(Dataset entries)
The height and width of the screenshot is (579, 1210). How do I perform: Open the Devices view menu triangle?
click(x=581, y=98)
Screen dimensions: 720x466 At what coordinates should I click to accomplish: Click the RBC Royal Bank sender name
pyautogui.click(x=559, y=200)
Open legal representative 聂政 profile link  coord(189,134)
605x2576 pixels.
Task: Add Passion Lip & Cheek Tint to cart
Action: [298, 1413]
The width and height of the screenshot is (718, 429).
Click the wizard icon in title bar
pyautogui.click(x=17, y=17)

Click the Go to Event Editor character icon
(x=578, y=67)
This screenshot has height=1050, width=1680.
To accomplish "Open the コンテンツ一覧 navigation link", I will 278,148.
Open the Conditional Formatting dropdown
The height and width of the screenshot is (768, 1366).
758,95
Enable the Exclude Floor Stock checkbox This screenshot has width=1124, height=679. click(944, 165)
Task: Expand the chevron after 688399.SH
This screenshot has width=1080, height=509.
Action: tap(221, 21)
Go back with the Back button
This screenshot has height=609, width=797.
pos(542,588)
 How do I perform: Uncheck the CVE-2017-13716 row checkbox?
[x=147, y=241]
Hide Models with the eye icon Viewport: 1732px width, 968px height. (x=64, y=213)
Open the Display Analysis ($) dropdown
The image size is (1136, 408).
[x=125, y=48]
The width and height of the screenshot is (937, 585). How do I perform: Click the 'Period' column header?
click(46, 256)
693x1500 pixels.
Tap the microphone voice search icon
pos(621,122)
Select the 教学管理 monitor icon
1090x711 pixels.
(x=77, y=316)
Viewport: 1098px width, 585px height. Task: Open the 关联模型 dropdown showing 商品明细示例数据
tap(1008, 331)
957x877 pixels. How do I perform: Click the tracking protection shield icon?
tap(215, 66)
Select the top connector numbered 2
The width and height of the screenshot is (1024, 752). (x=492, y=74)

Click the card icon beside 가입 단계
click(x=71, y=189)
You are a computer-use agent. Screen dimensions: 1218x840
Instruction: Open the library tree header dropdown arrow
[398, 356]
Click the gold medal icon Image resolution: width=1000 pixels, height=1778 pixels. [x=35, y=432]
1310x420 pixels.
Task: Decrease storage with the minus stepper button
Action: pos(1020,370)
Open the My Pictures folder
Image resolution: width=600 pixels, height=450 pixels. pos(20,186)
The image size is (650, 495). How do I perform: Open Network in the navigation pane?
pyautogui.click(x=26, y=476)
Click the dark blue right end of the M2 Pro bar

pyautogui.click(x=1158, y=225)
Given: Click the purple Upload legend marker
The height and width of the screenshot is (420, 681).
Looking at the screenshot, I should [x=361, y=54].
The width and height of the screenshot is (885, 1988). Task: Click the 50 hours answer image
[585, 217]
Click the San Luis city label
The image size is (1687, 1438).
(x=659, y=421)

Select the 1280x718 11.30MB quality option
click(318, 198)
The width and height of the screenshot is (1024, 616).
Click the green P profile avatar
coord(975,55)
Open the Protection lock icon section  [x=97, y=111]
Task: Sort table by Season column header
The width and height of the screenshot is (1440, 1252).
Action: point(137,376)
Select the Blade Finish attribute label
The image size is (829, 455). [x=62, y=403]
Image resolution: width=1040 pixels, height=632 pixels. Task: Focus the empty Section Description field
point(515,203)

_INSTRUCTIONS FOR THE TASK_. Could you return the complete set of entries exactly?

_OUTPUT_.
The height and width of the screenshot is (579, 1210). How do I perform: Open the Devices view menu triangle?
click(x=581, y=98)
Screen dimensions: 720x466 At what coordinates should I click to accomplish: Click the RBC Royal Bank sender name
pyautogui.click(x=559, y=200)
Open legal representative 聂政 profile link  coord(189,134)
605x2576 pixels.
Task: Add Passion Lip & Cheek Tint to cart
Action: [298, 1413]
The width and height of the screenshot is (718, 429).
Click the wizard icon in title bar
pyautogui.click(x=17, y=17)

Click the Go to Event Editor character icon
(x=578, y=67)
This screenshot has height=1050, width=1680.
To accomplish "Open the コンテンツ一覧 navigation link", I will 278,148.
Open the Conditional Formatting dropdown
The height and width of the screenshot is (768, 1366).
758,95
Enable the Exclude Floor Stock checkbox This screenshot has width=1124, height=679. click(944, 165)
Task: Expand the chevron after 688399.SH
This screenshot has width=1080, height=509.
Action: tap(221, 21)
Go back with the Back button
This screenshot has height=609, width=797.
pos(542,588)
 How do I perform: Uncheck the CVE-2017-13716 row checkbox?
[x=147, y=241]
Hide Models with the eye icon Viewport: 1732px width, 968px height. (x=64, y=213)
Open the Display Analysis ($) dropdown
The image size is (1136, 408).
[x=125, y=48]
The width and height of the screenshot is (937, 585). How do I perform: Click the 'Period' column header?
click(46, 256)
693x1500 pixels.
Tap the microphone voice search icon
pos(621,122)
Select the 教学管理 monitor icon
1090x711 pixels.
(x=77, y=316)
Viewport: 1098px width, 585px height. Task: Open the 关联模型 dropdown showing 商品明细示例数据
tap(1008, 331)
957x877 pixels. How do I perform: Click the tracking protection shield icon?
tap(215, 66)
Select the top connector numbered 2
The width and height of the screenshot is (1024, 752). (x=492, y=74)

Click the card icon beside 가입 단계
click(x=71, y=189)
You are a computer-use agent. Screen dimensions: 1218x840
Instruction: Open the library tree header dropdown arrow
[398, 356]
Click the gold medal icon Image resolution: width=1000 pixels, height=1778 pixels. [x=35, y=432]
1310x420 pixels.
Task: Decrease storage with the minus stepper button
Action: pos(1020,370)
Open the My Pictures folder
Image resolution: width=600 pixels, height=450 pixels. pos(20,186)
The image size is (650, 495). How do I perform: Open Network in the navigation pane?
pyautogui.click(x=26, y=476)
Click the dark blue right end of the M2 Pro bar

pyautogui.click(x=1158, y=225)
Given: Click the purple Upload legend marker
The height and width of the screenshot is (420, 681).
Looking at the screenshot, I should [x=361, y=54].
The width and height of the screenshot is (885, 1988). Task: Click the 50 hours answer image
[585, 217]
Click the San Luis city label
The image size is (1687, 1438).
(x=659, y=421)

Select the 1280x718 11.30MB quality option
click(318, 198)
The width and height of the screenshot is (1024, 616).
Click the green P profile avatar
coord(975,55)
Open the Protection lock icon section  [x=97, y=111]
Task: Sort table by Season column header
The width and height of the screenshot is (1440, 1252).
Action: point(137,376)
Select the Blade Finish attribute label
The image size is (829, 455). [x=62, y=403]
Image resolution: width=1040 pixels, height=632 pixels. Task: Focus the empty Section Description field
point(515,203)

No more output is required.